If we had to choose one yeast bread with the most kid appeal, it'd be monkey bread. Instead of plopping the kneaded dough into a regular loaf pan, you chop it into pieces and roll them into balls that are dipped in butter and sugar and piled into a Bundt pan. Then, when the bread's warm out of the oven, instead of slicing it, everyone just pulls off gooey hunks and eats them monkey style, as the name suggests.
Heat the milk in a saucepan until hot but not scalded. Then pour it into a large bowl. Add the butter and sugar, stirring until the butter is nearly melted.
Sprinkle the yeast over the lukewarm water, stir briefly, and then set it aside to dissolve for 5 to 10 minutes.
When the milk mixture has cooled to slightly warmer than body temperature, stir in the yeast and the lightly beaten eggs. Add 3 cups of the flour and beat the ingredients well with a wooden spoon for 100 strokes. Cover the dough with plastic wrap and set it aside for 10 minutes.
Stir the salt into the dough. Now stir in the remaining flour, about 1/3 cup at a time, until the dough pulls away from the sides of the bowl and is firm enough to knead.
Turn the dough out onto a lightly floured surface and knead it for about 8 to 10 minutes, until it is elastic and supple. Use more flour, if needed, to keep the dough from sticking. Then put the dough in a large, oiled glass or ceramic mixing bowl and turn it to coat the entire surface.
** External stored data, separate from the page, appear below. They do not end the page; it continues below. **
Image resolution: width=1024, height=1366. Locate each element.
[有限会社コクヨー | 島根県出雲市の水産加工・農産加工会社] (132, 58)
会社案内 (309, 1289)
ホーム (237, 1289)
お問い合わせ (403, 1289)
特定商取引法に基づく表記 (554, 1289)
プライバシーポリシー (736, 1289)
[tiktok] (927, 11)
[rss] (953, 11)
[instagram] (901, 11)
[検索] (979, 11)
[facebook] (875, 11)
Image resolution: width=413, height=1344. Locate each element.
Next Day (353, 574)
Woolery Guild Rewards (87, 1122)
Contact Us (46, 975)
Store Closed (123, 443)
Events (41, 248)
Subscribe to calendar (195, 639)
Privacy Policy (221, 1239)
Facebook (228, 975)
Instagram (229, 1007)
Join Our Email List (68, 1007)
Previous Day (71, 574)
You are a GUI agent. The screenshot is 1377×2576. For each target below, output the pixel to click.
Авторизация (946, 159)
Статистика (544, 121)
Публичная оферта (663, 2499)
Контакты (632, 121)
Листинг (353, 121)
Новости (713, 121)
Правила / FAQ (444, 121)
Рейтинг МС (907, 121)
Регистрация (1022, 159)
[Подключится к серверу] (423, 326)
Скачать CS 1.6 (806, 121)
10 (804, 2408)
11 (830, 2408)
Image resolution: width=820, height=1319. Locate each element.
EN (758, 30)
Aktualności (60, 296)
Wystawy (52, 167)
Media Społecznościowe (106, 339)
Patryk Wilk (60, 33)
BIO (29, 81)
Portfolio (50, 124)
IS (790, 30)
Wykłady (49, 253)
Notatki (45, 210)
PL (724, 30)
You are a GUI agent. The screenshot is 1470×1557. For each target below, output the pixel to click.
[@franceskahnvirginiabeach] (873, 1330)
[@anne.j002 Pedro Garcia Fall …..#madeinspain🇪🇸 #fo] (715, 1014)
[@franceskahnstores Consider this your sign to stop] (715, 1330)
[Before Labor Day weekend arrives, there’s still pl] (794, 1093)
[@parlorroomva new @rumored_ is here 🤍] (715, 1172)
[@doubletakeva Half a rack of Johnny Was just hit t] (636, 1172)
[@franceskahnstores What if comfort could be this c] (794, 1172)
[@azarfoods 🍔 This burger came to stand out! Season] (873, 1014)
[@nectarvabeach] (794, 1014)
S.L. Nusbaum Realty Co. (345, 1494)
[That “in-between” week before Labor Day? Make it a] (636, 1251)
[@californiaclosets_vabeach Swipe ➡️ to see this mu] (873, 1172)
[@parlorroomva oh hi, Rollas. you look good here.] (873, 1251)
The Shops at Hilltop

Cover the bowl with plastic wrap and set it aside in a warm, draft-free spot until doubled in bulk, about 1 hour.
While the dough rises, generously butter the entire inside of a large Bundt pan (it should have a capacity of about 12 cups). Do not use a tube pan with a removable insert, such as an angel food cake pan, because the glaze will run out of the pan.
Now make the glaze by heating the brown sugar, butter, and heavy cream in a small saucepan, stirring continuously. As soon as the glaze comes to a boil, pour it into the Bundt pan so that it puddles evenly in the bottom (a parent's job). Sprinkle half of the chopped pecans over the glaze.
When the dough has doubled, punch it down and turn it out onto a lightly floured surface. Knead the dough for 1 minute. Cut off golf ball-size pieces of dough and roll them into rough balls.
Now prepare the coating. Pour the melted butter into one bowl and the sugar into another and place them in the work area. Dip the dough balls into the butter and then roll them in the sugar, placing them in the pan as you go. Once you've covered the bottom of the pan, start a new layer.
When you've used half of the dough, scatter the remaining pecans over it. Then continue adding layers until the pan is two thirds full. Ideally, you will have used all the dough. If you happen to have excess dough balls, layer them in a small, well-buttered loaf pan or casserole.
Cover the pan with plastic wrap and let the dough rise until doubled in bulk, about 35 to 45 minutes. Start heating the oven to 375° about 10 minutes before the dough is fully risen.
Remove the plastic wrap and bake the bread on the center rack for 45 minutes. Don't worry too much if the top gets quite brown, but if it starts to look scorched, lay a piece of tinfoil over the bread to deflect the heat. (If you're baking a small loaf alongside, it will take only about 30 minutes.)
Transfer the pan to a cooling rack and gently run a butter knife down the side here and there to loosen the loaf. Carefully flip the bread over onto the rack and remove the pan (another job for parents); it should lift right off. If there is excess glaze left in the pan, immediately spoon it onto the bread.
Cool the bread for at least 20 minutes. Then pour glasses of cold milk, put out some plates, and help yourselves by pulling off pieces of the bread. Any leftovers can be wrapped in tinfoil and reheated later in a warm oven. Makes up to 9 servings.